The #reverb10 prompt for December 3rd was to write about a time when you felt most truly alive in 2010. There were more prompts,  about what you wonder about and other examining-your-soul type of introspection. This isn’t that kind of blog. I don’t think I’m that type of person. For the record, the time I feel most alive is when I am with my family but I wasn’t the least bit interested in writing about how much I love my family right now. In fact, I was very interested in logistic regression.

I'll get this down eventually

Should YOU wonder about logistic regression? Well, that depends.

Logistic regression is the statistical technique of choice when you have a single dependent variable and multiple independent variables from which you would like to predict it.

With logistic regression, the dependent variable you are modeling is the PROBABILITY of the value of Y being a certain value divided by ONE MINUS THE PROBABILITY. Let’s start with the simplest model, binary logistic regression. There are two probabilities, married or not. We are modeling the probability that an individual is married, yes or no.  [Logistic regression is NOT what you would use to model how long a marriage lasted. That would be survival analysis.]

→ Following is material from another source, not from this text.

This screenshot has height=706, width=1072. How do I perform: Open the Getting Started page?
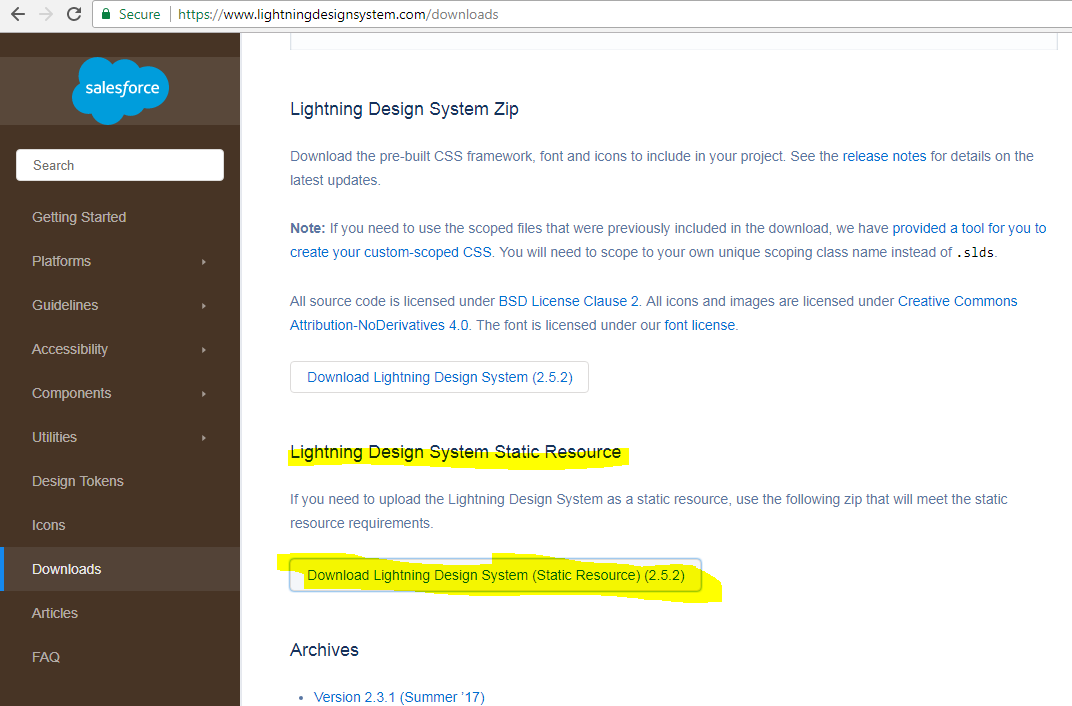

The logistic regression formula models the log of the odds ratio. That is

The probability of y =1 / probability of y = 0

So, the left side of your equation is

ln(p / (1- p) )

**** Very, mega- super-important point here – the p in this equation is NOT the same old p as in p < .05. No, au contraire. Completely different. This is the probability of event = 1. For example, the probability of being married. 1-p then would be 1 – the probability of being married.  Yes, that second number is the same as the probability of being single. You aren’t missing anything.

I was, in this post going to use the probability of being a dumb-ass but some people have written and told me that I am too hostile for a statistician so I am trying to mend my ways, it being around the holidays and all.

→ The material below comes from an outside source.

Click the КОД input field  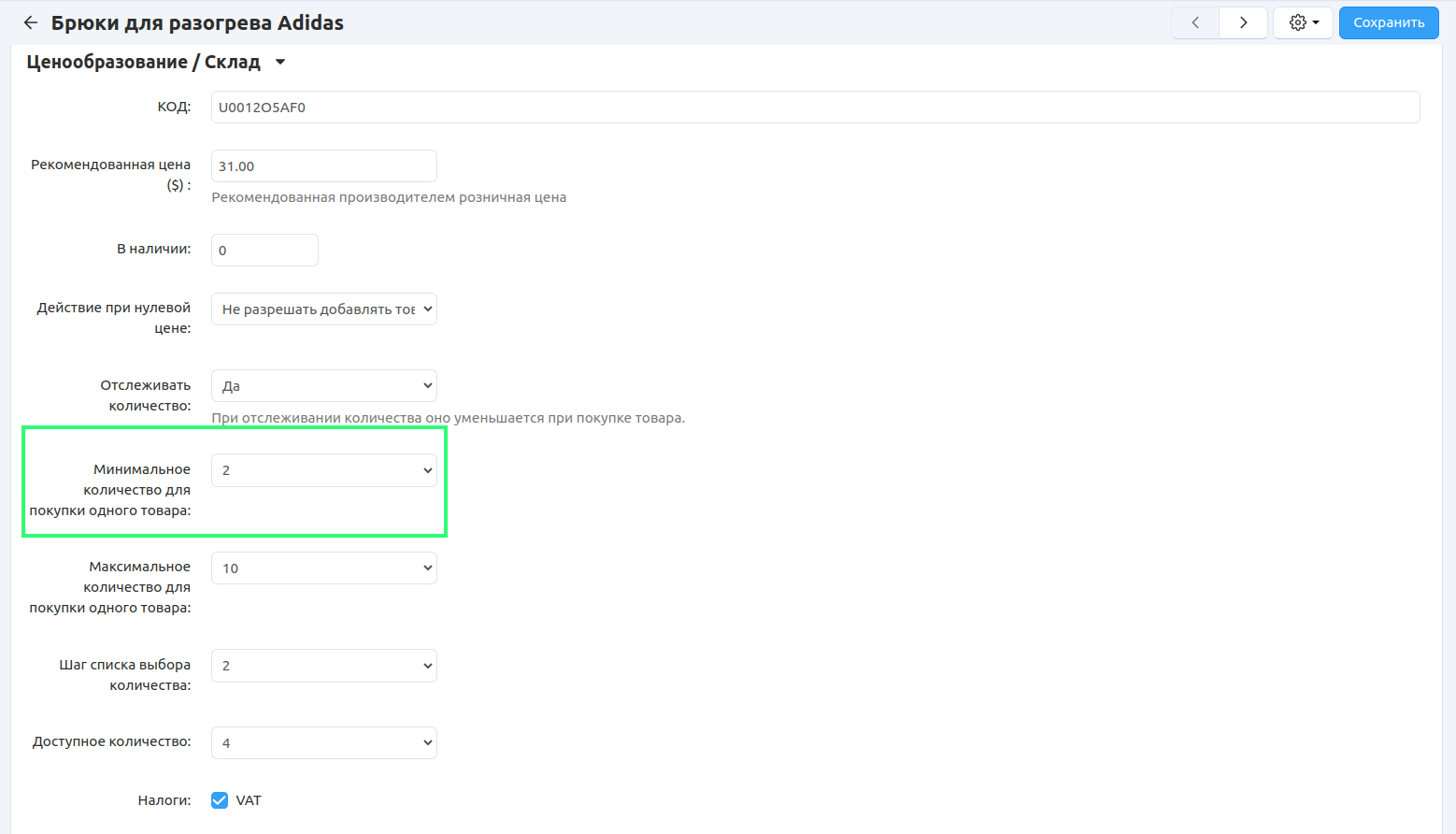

The right side of the equation is the same old ß0 + ß1X1 + …ßnXn
that you are used to with Ordinary Least Squares (OLS) regression also known as multiple regression or multiple linear regression, or, if you are a complete weirdo, Monkey-Bob .


The probability of y =1 / probability of y = 0  when x =1

divided by

The probability of y = 1/ probability of y = 0 when x = 0

I presume the only reason you have read this far is that you have some deep-rooted need or desire to understand logistic regression. An example will help. I have discovered lately that I love my husband for a very important reason. He is not a dumb ass. I have had multiple husbands (not simultaneously, that would be polyandry and illegal in most states and immoral according to certain anal-retentive religions) what they all had in common, other than the obvious being married to me, is that they were all in technical fields and pretty good at what they did. Let’s go with the hypothesis that people who are in a technical field are more likely to be married.  Further, let’s say that we have sampled 100 people in computer science and 100 people in French literature. We find that 90 of the computer scientists are married and 45 of the French literature people.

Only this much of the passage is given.